#### Task goal
Only lines that contain the word "agent" are to be returned from the data below.

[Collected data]
^^^^^^^^

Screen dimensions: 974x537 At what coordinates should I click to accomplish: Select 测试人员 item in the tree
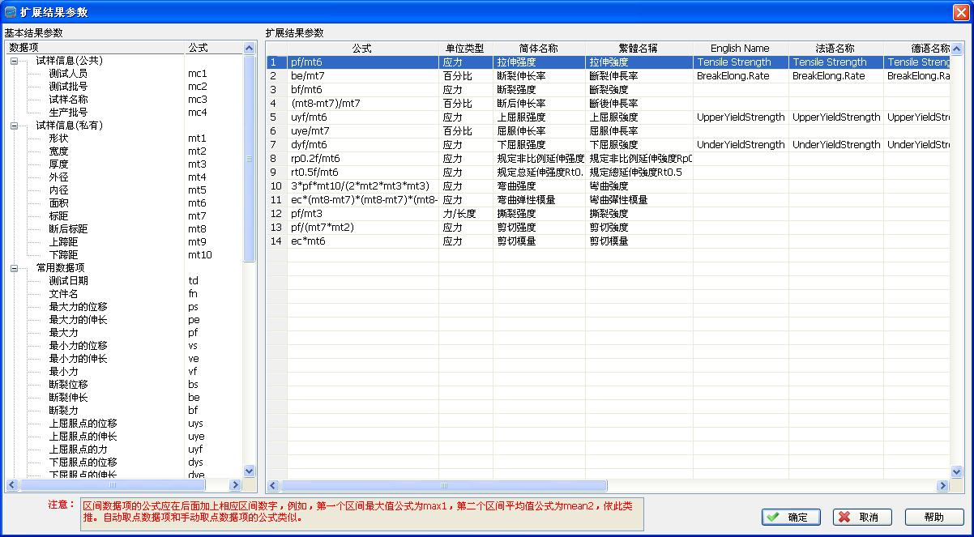[x=68, y=74]
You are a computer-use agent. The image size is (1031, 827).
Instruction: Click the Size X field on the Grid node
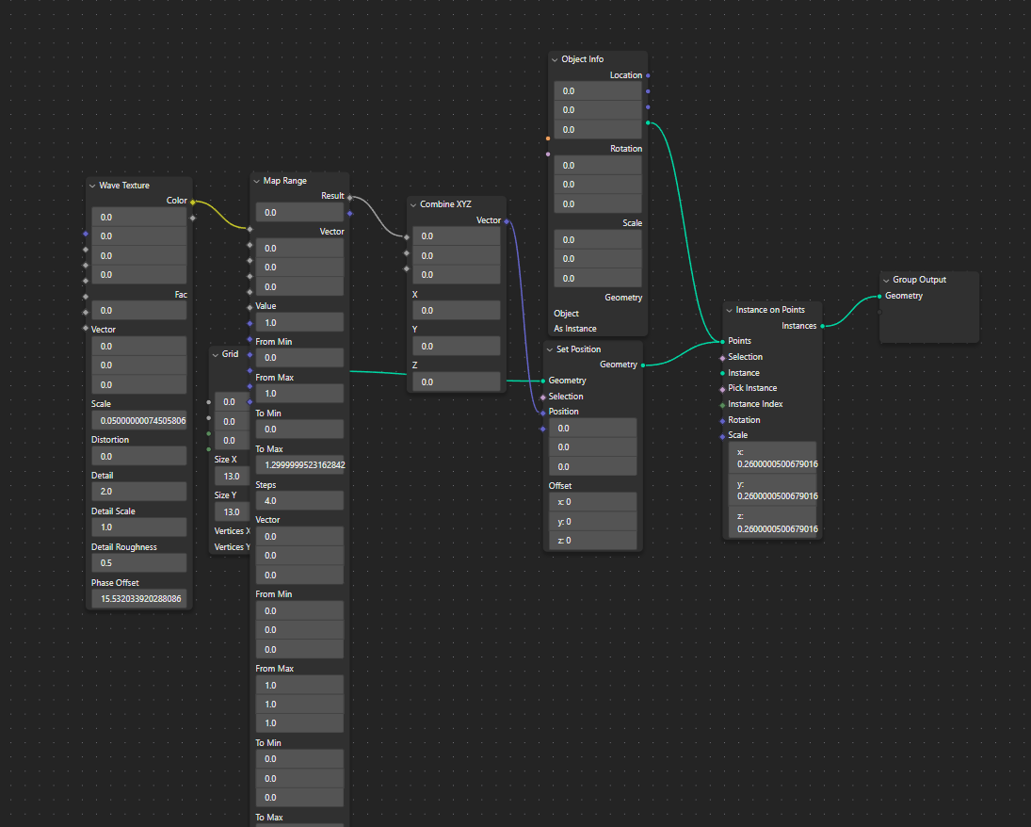point(232,476)
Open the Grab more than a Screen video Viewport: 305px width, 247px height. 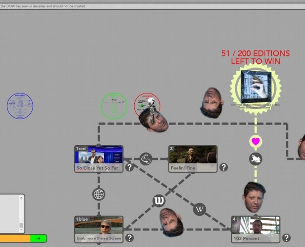point(99,229)
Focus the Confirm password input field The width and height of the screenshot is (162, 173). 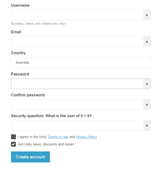77,105
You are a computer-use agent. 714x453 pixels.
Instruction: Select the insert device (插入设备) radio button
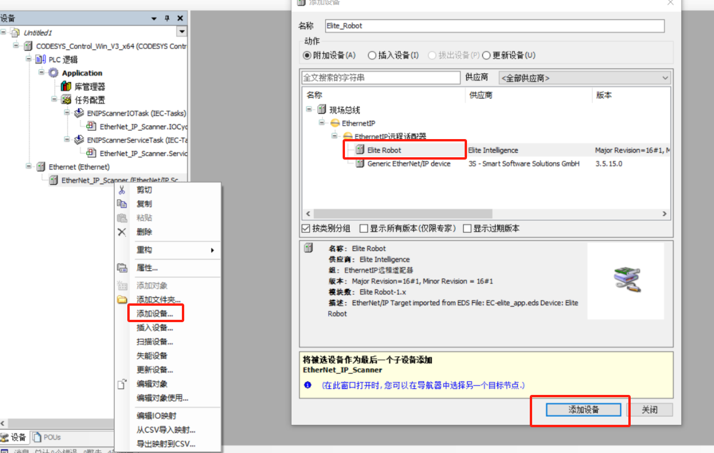(x=371, y=55)
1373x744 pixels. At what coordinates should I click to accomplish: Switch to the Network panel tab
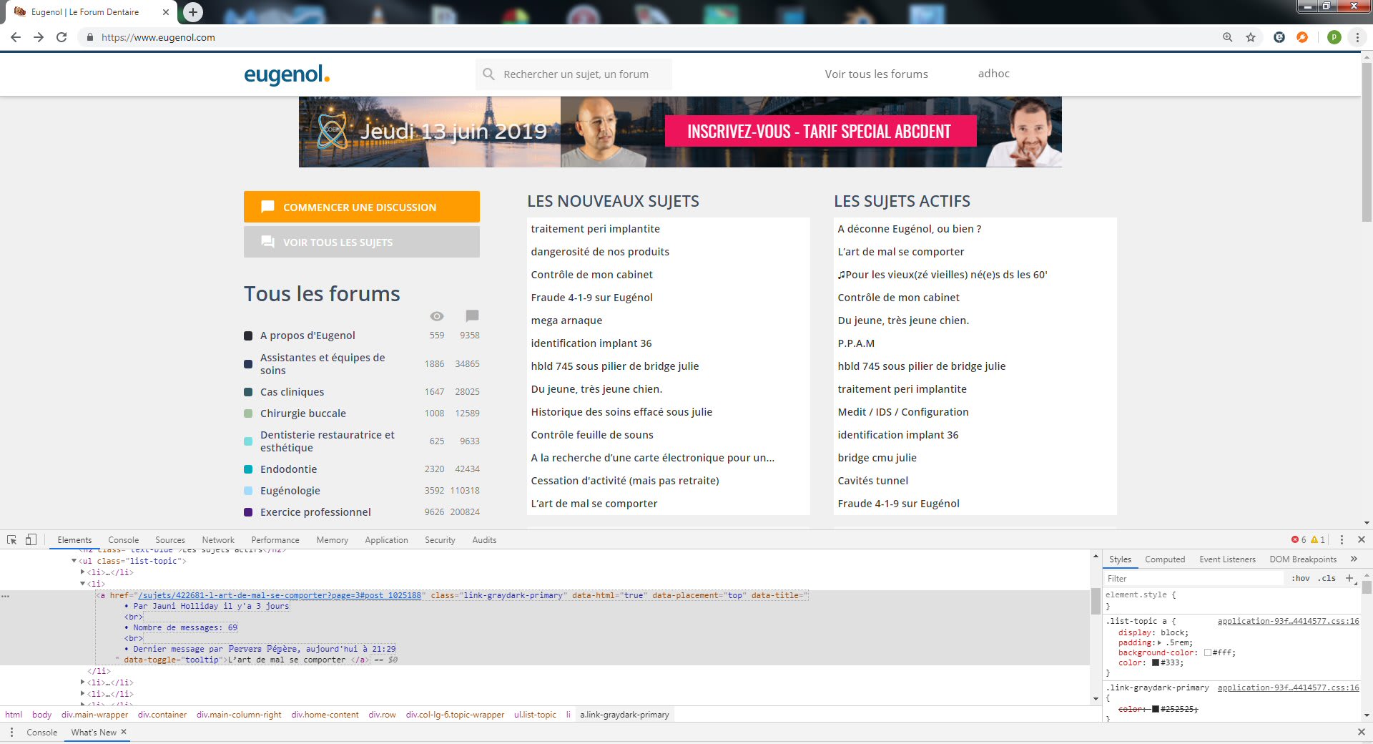pyautogui.click(x=218, y=540)
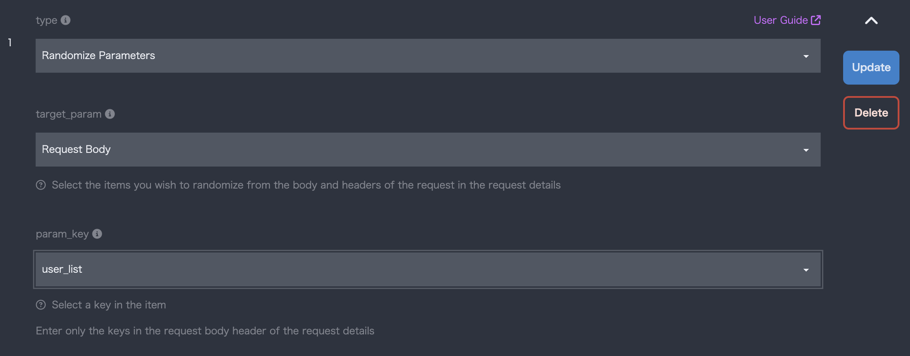Click the info icon beside param_key
This screenshot has width=910, height=356.
97,234
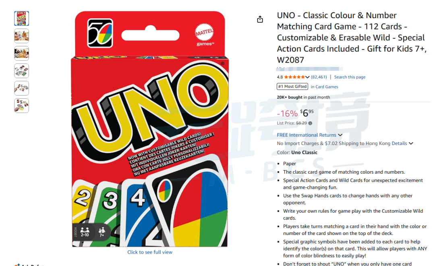Select the fourth thumbnail showing spread cards
Image resolution: width=435 pixels, height=266 pixels.
coord(22,71)
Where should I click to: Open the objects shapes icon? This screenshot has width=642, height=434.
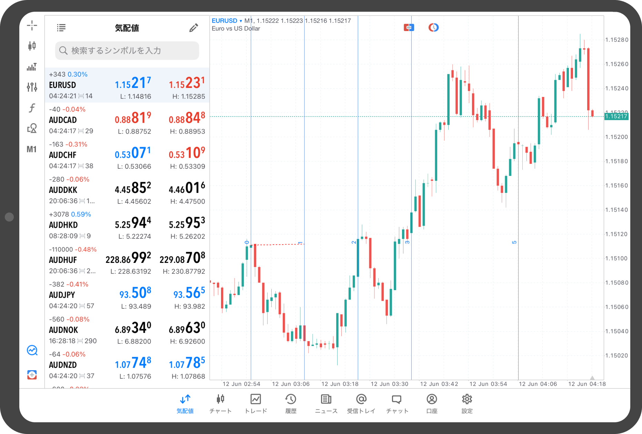tap(32, 128)

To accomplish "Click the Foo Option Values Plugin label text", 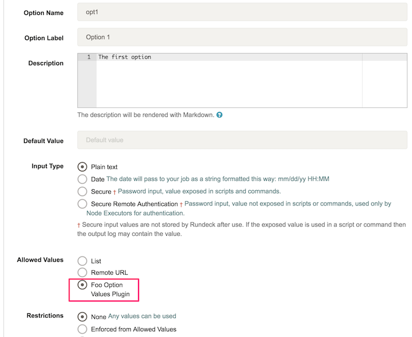I will point(110,290).
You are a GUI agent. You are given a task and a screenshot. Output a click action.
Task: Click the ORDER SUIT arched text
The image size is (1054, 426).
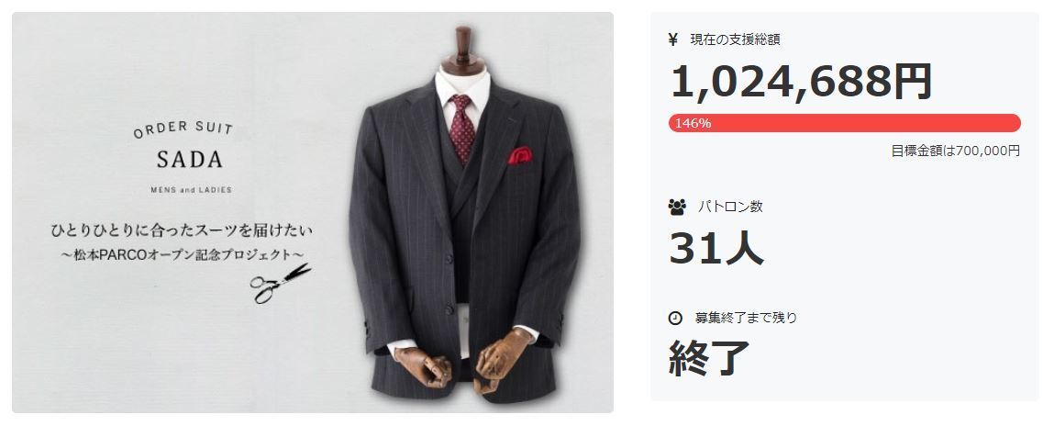[183, 129]
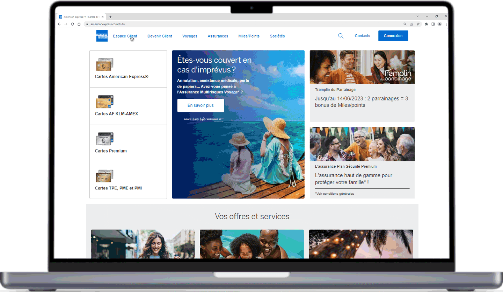503x292 pixels.
Task: Expand the Voyages navigation menu
Action: coord(190,36)
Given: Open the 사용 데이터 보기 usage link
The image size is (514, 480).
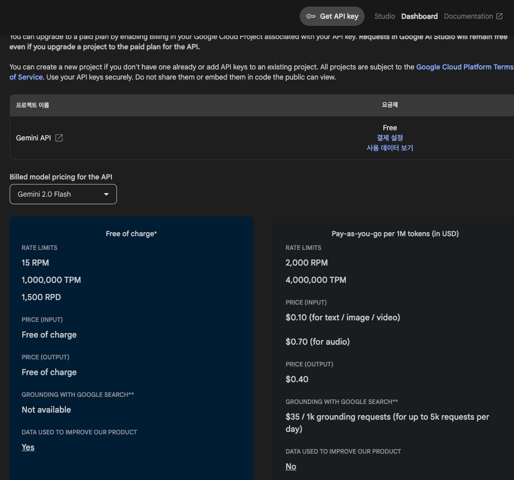Looking at the screenshot, I should (x=390, y=148).
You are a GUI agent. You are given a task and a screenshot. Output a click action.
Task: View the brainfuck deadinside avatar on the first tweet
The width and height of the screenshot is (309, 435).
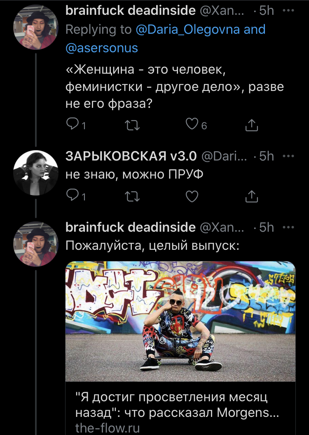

^^^^^^^^

#### Solution to this task
You are a computer-use agent. The image size is (1031, 827).
You are a computer-use agent. 714x453 pixels.
You are a GUI agent. You are given a task and a screenshot. Output a click action.
You are a GUI agent. You are given a task and a screenshot. Output a click action.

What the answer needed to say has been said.